Jay Z leaving the Arts Club, 2012
The Arts Club was the center of Victorian London’s literature scene when it debuted 150 years ago, when Dickens left the Garrick Club, another gentleman’s club in London founded in 1831. The Garrick no doubt hosted its own share of literary icons throughout history, from H.G. Wells to Kingsley Amis, but his quarrel with Vanity Fair author William Makepeace Thackeray over a journalist named Edmund Yates was enough to turn Dickens off the Garrick altogether. Yates published a scandalous piece on Thackeray with information that Thackeray thought Yates could only have acquired inside the club; repeating what you heard inside the club in public was a huge no-no. Dickens, not wanting to see him expelled, quit the club in support of Yates, a close family friend and father of Dickens’ godchildren.
The words “Victorian club scene” might lead you to picture the Brontë sisters gyrating wildly against some dandy in a top hat blasting music from behind a steampunk-looking DJ booth, but it was quite the opposite. Gentlemen’s clubs were founded for different types of upper-class and well-connected people, but they generally served the same purpose: for men of high status to chill out and network. People knew what type of person you were by what club you belonged to. They could tell your political affiliation if you were a member of the conservative St. Stephen’s Club, and they knew who you worked for if they saw you entering the East India Club. As a writer and celebrity, Dickens was one of the few people with the power to give up his membership at such a club, start going to another, and make this new club the destination for other writers and literary hangers-on.
But Dickens was part of another club before the Arts Club opened up; he was also one of the founding members of The Ghost Club in 1862. The Great Expectations author was among the first to join what is today considered the oldest paranormal investigation and research organization in the world. Tied to the Spiritualist movement that was popular around that time in England and America, The Ghost Club was ridiculed by London press upon its inception, but Dickens’ involvement made it a little more respectable. For better or worse, the group’s members were essentially the Victorian-era forefathers to Ghostbusters, and groups like The Atlantic Paranormal Society (TAPS), who appear on the Syfy show Ghost Hunters.

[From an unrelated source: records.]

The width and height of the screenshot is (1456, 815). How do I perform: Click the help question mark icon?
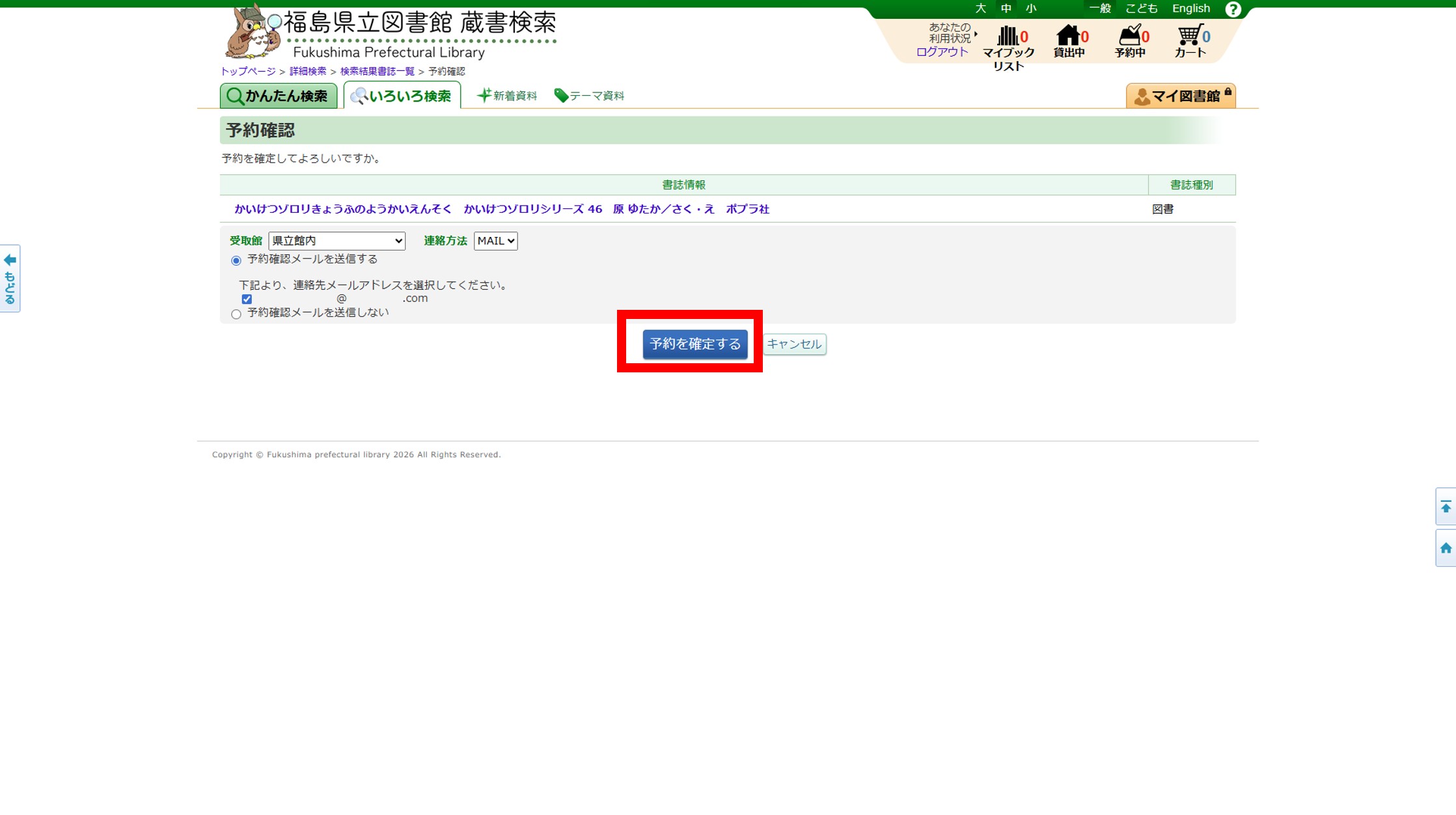point(1232,9)
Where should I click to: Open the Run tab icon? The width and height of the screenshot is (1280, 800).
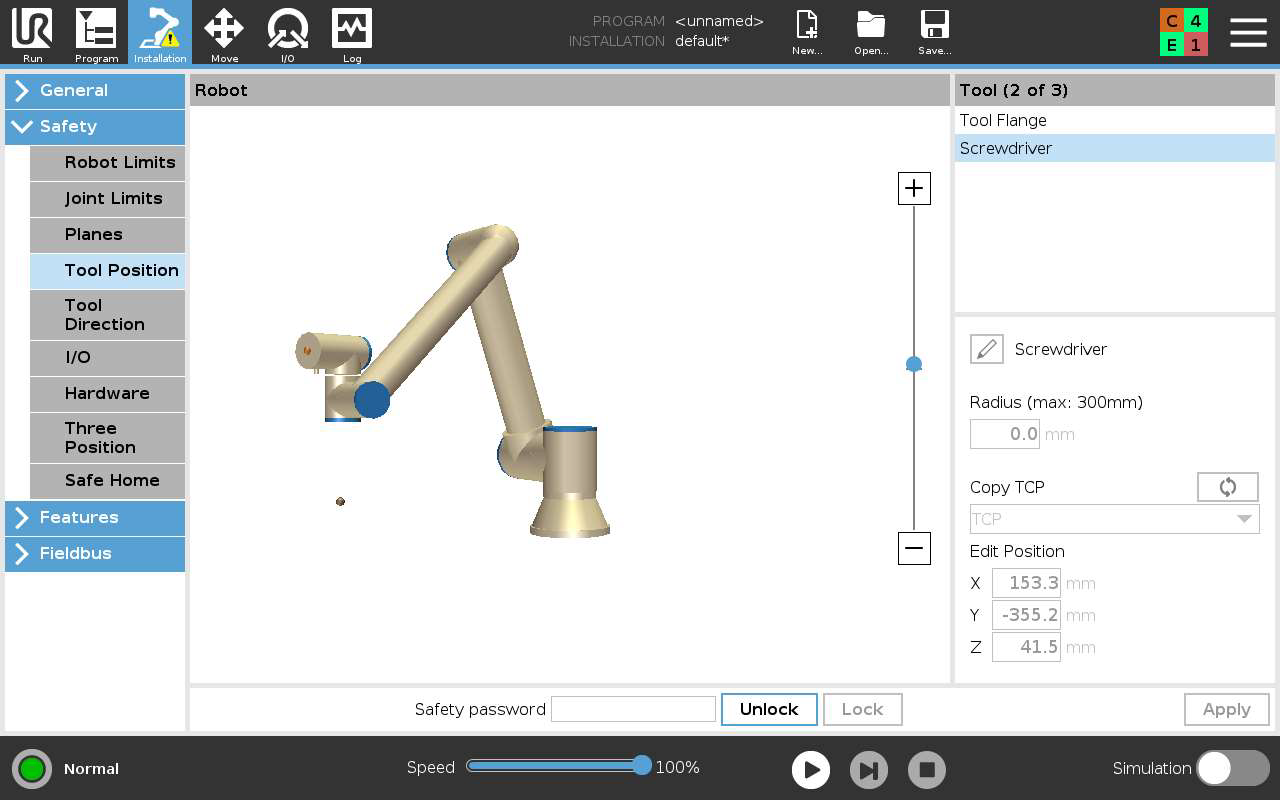tap(32, 32)
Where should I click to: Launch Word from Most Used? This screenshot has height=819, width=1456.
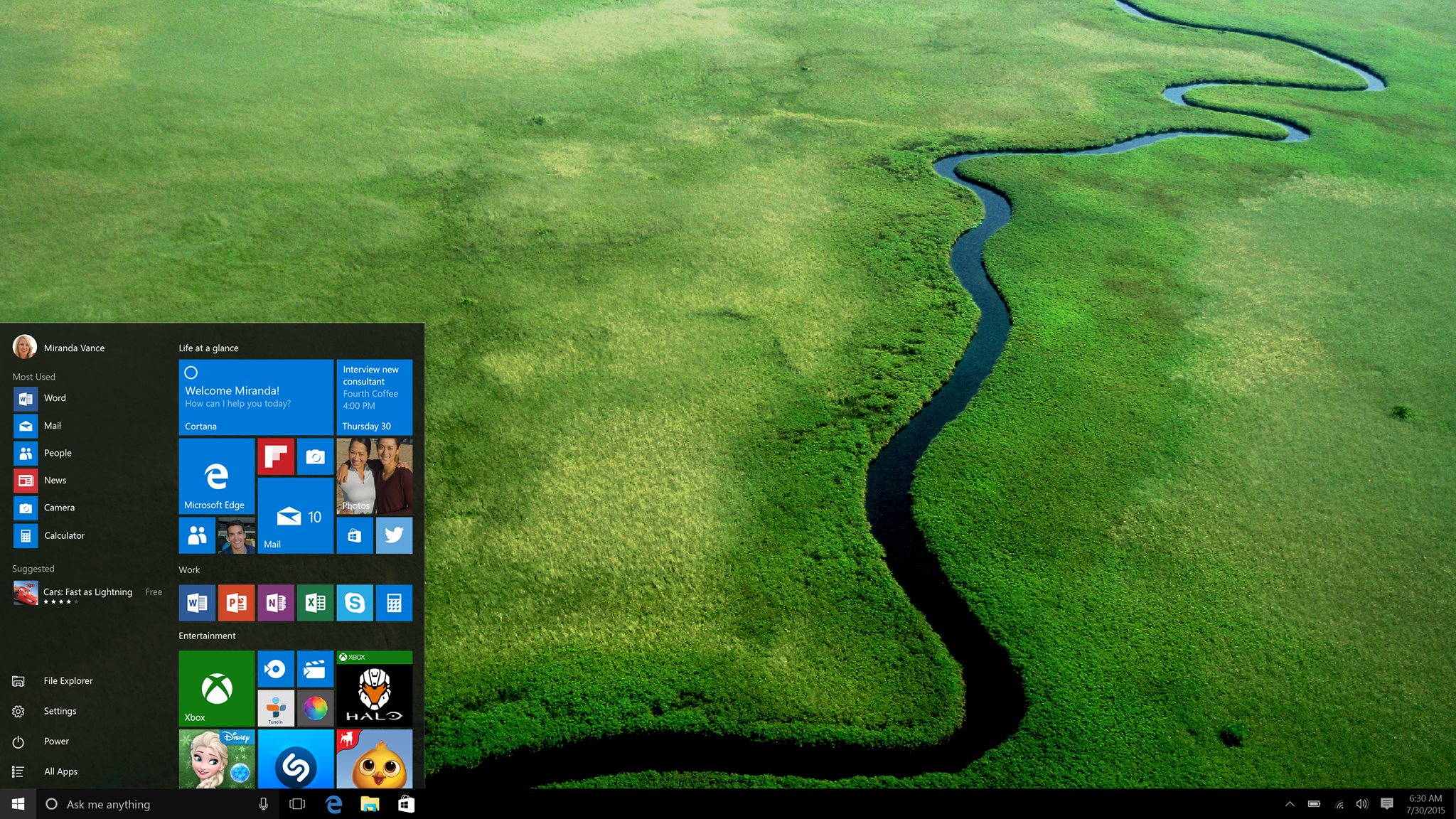pos(55,398)
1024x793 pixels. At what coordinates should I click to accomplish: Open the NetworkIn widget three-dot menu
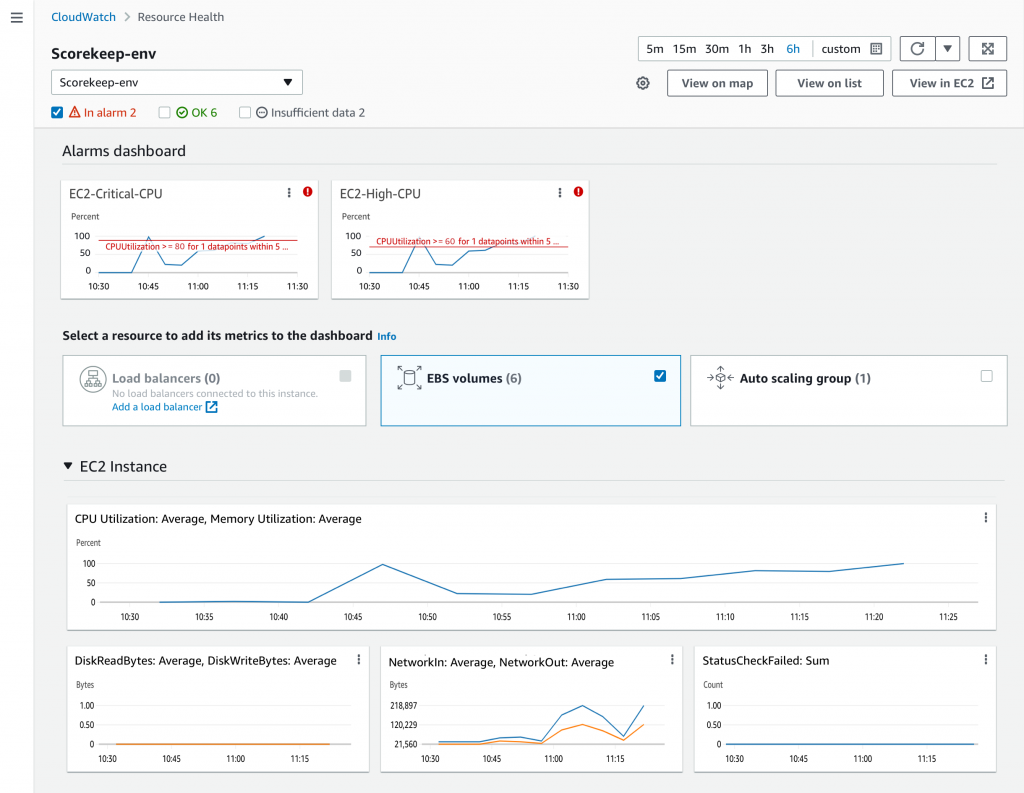pyautogui.click(x=671, y=659)
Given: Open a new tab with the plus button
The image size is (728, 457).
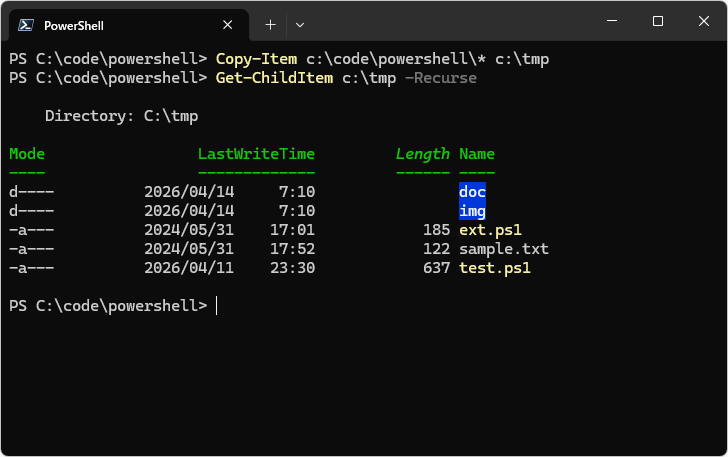Looking at the screenshot, I should coord(270,25).
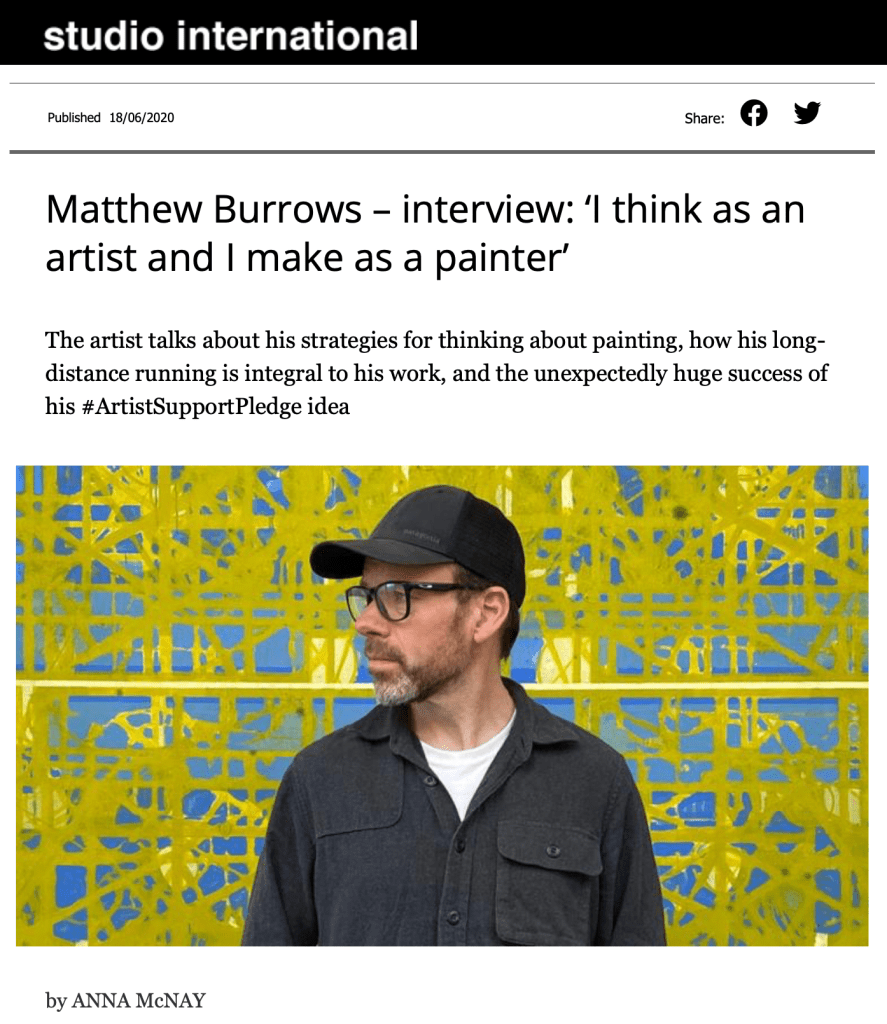This screenshot has height=1024, width=887.
Task: Click the Matthew Burrows interview headline
Action: tap(425, 233)
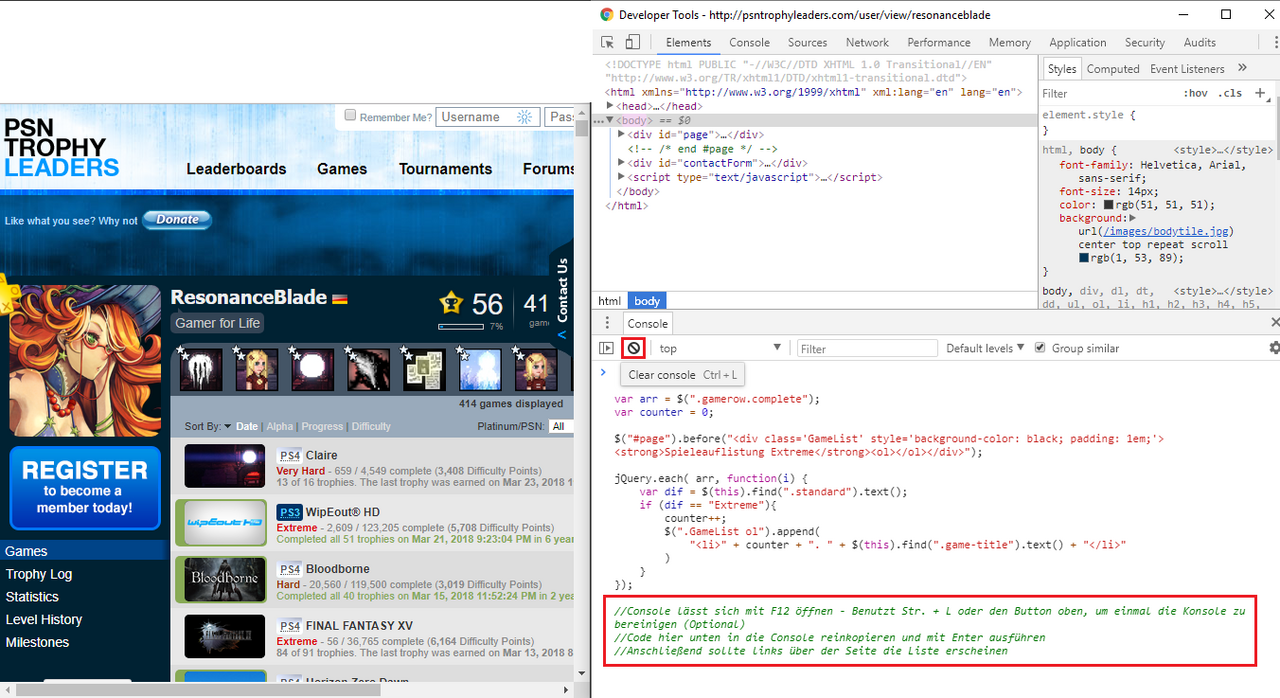Open the top context dropdown
The height and width of the screenshot is (698, 1280).
click(x=719, y=348)
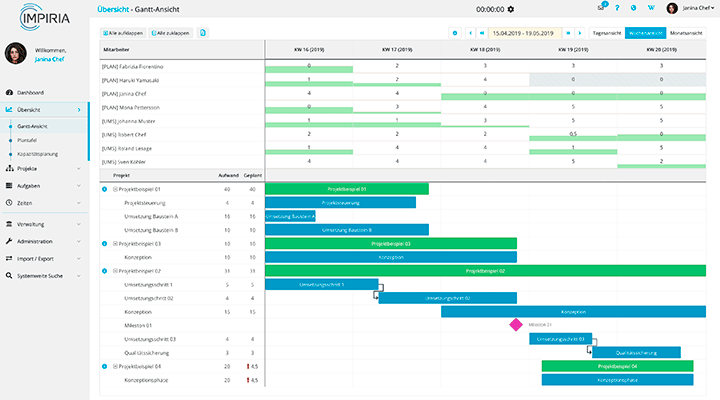Click the Alle aufklappen button
Screen dimensions: 720x400
124,33

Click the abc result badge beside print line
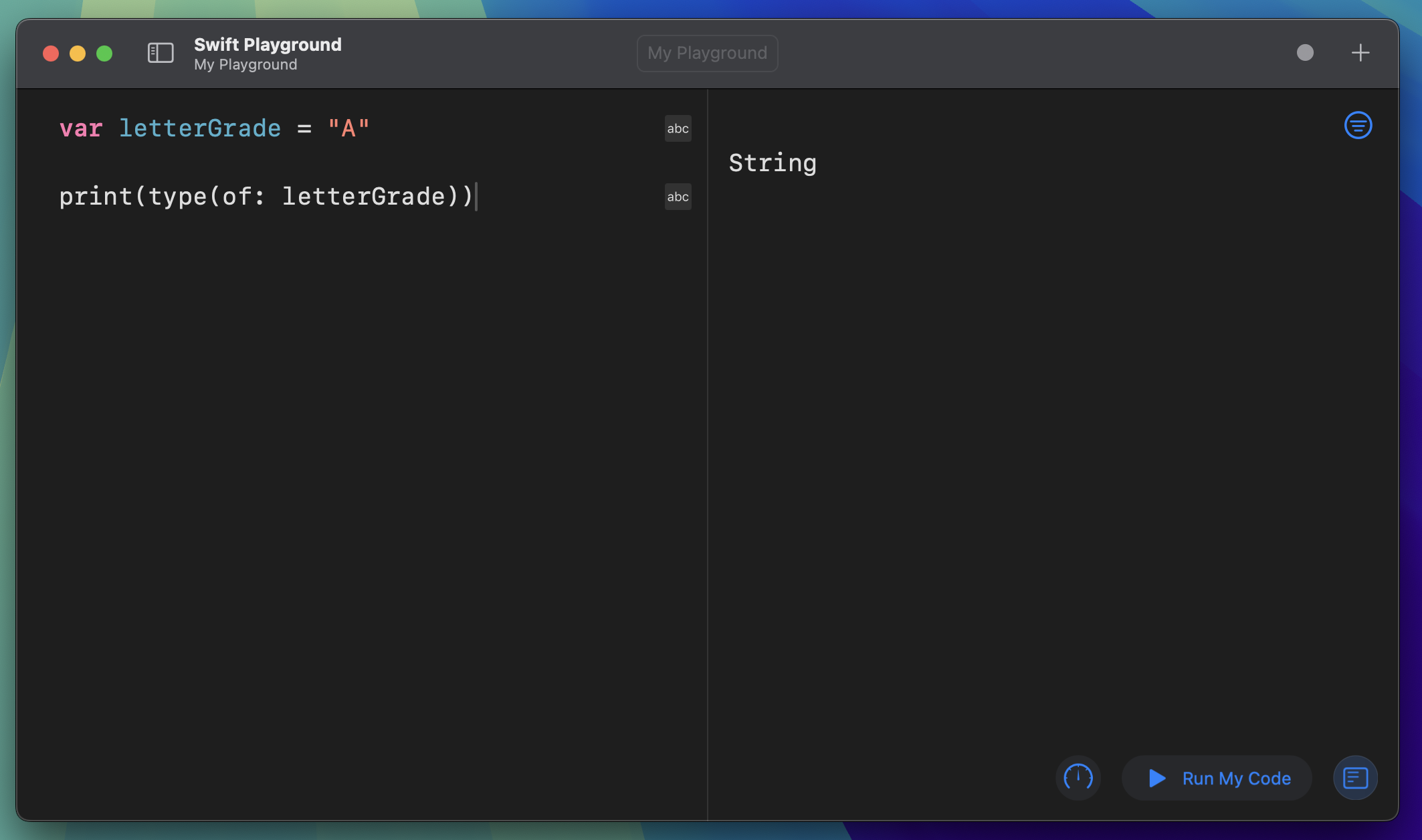point(678,197)
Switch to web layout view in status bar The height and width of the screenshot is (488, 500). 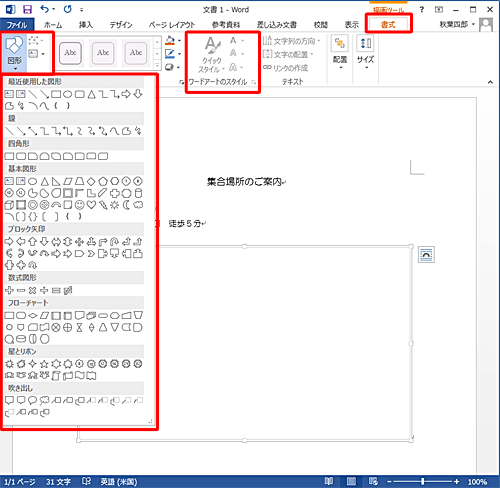(x=373, y=481)
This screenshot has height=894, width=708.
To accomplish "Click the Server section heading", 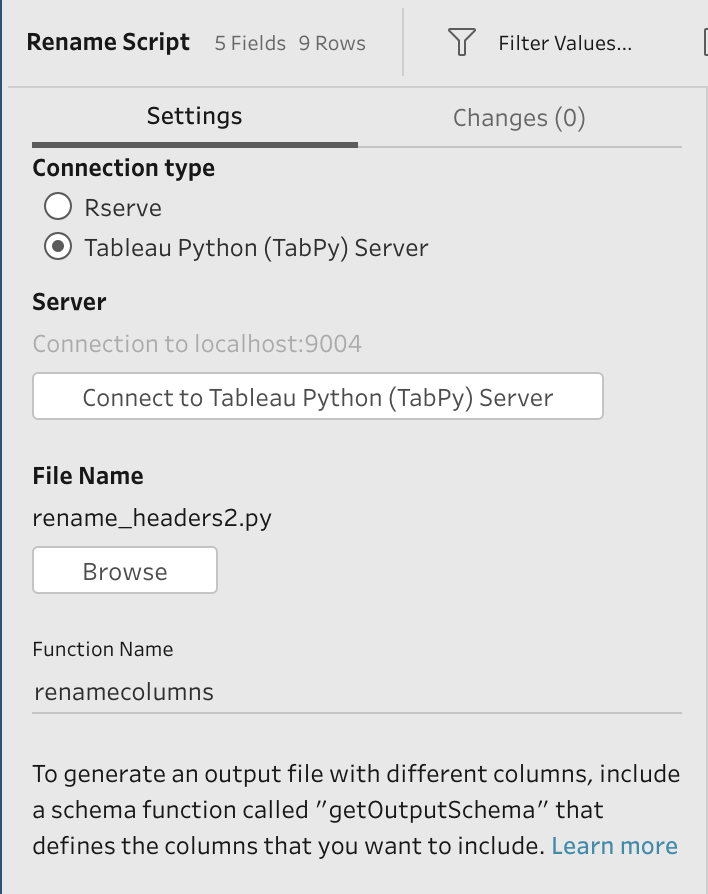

Today we have society types, club promoters, and people Malcolm Gladwell labeled as “connectors.” Dickens was essentially all of those things rolled into one, and also one of the finest writers of his era. What’s especially interesting to note is that, while everything Dickens wrote is considered essentially canonical, the clubs he helped found, the Arts Club and The Ghost Club, have moved far away from the vision he and his co-founder originally had in mind. For one, the high club dues and nightclub atmosphere at the Arts Club is not welcoming to the creative class. In the case of the club he helped establish to investigate paranormal activity, its aims have become cheap television entertainment, courtesy of frat-boy spirit taunter Zak Bagans of the show Ghost Adventures and his peers.